Requirement ::
Each time a line of the listing holds "will", copy that line.
··· Raw data
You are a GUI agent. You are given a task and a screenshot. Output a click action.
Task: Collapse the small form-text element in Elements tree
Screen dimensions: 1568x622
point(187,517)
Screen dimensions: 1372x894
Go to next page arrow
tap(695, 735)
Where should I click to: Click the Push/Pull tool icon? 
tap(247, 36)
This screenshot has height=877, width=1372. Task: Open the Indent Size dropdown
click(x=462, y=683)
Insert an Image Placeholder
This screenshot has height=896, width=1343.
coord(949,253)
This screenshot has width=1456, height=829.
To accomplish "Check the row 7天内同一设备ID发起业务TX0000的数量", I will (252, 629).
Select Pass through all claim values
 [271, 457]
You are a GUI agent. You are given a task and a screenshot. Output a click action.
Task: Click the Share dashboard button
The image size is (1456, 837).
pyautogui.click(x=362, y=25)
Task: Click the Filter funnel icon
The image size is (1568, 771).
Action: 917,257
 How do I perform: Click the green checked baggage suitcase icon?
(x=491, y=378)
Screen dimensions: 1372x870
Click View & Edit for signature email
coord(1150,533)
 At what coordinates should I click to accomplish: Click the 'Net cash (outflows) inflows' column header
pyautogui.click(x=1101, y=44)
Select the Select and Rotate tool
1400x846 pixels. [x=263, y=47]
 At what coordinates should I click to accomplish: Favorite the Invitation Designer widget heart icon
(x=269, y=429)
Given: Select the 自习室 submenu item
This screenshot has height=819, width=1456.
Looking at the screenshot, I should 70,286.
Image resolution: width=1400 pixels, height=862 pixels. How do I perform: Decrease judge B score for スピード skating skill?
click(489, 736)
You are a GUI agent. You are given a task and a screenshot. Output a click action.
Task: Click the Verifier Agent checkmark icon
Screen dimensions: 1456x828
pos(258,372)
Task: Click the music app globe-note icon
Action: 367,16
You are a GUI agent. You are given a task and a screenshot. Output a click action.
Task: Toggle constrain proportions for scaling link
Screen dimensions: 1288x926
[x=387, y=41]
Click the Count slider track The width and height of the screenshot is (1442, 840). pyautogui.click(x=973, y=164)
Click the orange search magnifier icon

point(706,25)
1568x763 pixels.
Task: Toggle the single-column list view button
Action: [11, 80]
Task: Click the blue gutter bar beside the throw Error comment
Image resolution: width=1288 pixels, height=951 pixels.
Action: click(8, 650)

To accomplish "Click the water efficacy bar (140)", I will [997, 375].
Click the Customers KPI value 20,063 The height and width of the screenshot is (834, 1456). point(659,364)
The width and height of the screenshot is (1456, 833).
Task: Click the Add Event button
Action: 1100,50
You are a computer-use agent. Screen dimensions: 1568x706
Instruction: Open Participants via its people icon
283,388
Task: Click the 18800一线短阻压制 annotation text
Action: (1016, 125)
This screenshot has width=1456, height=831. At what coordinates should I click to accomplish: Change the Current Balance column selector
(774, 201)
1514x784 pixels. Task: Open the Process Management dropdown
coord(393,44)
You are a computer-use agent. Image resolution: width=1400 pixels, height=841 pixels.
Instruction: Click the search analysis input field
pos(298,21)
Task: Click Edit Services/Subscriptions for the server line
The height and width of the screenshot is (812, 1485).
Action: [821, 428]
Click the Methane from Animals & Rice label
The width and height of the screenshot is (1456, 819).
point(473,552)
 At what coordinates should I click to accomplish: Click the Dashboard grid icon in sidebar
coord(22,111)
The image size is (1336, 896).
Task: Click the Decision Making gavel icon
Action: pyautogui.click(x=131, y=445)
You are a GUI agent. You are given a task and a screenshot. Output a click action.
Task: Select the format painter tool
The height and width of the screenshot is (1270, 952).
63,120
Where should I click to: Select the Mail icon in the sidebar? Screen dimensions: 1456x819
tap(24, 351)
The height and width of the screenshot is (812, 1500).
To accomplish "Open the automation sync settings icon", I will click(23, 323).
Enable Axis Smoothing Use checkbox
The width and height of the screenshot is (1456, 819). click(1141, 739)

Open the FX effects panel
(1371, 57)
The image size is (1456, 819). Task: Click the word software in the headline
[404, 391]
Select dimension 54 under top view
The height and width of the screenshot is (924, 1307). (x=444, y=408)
······
Solution to this problem ::
To accomplish "Check the row 7天内同一设备ID发起业务TX0000的数量", I will (252, 629).
To accomplish "Click the water efficacy bar (140)", I will [997, 375].
To accomplish "Open the automation sync settings icon", I will click(23, 323).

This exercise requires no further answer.